*Problem statement*.
For the entries below, report the number of lines containing "computer", without any other content.

*Provided material*.
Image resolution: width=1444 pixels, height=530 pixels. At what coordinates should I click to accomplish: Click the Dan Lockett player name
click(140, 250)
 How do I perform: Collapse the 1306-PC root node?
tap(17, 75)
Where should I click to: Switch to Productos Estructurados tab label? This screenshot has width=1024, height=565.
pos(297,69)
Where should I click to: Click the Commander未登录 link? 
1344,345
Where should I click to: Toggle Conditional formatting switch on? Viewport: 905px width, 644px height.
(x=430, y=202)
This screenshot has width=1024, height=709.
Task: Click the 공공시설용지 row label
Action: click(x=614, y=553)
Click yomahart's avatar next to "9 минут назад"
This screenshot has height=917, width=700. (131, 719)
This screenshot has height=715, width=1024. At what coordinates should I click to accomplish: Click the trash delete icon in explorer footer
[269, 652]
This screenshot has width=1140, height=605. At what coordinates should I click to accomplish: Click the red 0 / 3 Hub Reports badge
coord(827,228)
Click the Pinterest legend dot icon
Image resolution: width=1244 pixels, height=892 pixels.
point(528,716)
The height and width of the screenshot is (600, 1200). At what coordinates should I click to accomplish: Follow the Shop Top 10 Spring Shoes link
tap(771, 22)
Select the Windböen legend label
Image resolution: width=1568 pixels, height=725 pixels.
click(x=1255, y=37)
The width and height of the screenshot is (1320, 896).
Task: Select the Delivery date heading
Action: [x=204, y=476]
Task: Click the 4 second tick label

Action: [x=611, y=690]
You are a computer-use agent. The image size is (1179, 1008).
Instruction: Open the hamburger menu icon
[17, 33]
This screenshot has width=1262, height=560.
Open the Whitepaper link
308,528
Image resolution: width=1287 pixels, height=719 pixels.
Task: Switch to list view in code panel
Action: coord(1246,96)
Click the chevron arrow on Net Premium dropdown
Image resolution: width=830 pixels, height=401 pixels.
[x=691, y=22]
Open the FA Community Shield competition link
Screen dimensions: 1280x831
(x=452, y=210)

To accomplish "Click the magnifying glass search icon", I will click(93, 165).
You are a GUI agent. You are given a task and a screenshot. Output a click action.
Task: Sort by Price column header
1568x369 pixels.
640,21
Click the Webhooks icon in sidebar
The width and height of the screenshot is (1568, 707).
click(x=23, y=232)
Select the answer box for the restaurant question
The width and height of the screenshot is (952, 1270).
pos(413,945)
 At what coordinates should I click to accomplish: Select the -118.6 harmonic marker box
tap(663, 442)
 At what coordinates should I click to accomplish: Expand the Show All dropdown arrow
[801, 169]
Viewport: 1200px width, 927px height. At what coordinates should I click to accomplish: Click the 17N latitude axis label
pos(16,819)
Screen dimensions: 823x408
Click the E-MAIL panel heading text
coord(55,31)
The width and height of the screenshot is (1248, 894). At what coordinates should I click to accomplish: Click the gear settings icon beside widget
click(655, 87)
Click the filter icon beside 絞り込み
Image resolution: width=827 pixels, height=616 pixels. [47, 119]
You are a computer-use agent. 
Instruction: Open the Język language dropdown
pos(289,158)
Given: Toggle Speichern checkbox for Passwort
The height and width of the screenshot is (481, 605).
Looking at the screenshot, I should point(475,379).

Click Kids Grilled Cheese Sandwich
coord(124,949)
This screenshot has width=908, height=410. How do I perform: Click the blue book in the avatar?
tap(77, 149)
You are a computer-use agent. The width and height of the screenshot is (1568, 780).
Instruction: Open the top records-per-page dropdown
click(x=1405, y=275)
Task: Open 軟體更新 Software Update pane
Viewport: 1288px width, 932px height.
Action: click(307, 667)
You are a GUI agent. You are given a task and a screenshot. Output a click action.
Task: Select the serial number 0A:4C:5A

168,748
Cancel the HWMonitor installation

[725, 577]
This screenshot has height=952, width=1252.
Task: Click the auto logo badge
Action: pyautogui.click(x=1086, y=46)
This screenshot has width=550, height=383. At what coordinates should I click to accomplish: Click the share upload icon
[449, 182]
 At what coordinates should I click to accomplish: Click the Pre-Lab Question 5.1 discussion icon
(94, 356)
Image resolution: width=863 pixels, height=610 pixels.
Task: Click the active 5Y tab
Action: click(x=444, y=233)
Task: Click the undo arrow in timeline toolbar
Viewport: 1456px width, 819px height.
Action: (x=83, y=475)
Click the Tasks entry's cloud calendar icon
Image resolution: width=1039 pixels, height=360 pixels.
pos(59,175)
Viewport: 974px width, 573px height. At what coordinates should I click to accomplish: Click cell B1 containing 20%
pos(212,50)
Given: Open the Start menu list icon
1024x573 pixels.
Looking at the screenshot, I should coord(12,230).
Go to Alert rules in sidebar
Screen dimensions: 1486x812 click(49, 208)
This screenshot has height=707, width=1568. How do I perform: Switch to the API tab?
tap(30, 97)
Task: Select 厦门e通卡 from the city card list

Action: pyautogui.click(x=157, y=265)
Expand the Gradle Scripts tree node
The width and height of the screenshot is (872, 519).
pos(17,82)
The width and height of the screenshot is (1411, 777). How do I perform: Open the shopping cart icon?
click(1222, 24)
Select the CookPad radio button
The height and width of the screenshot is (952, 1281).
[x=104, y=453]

*Problem solution*.
3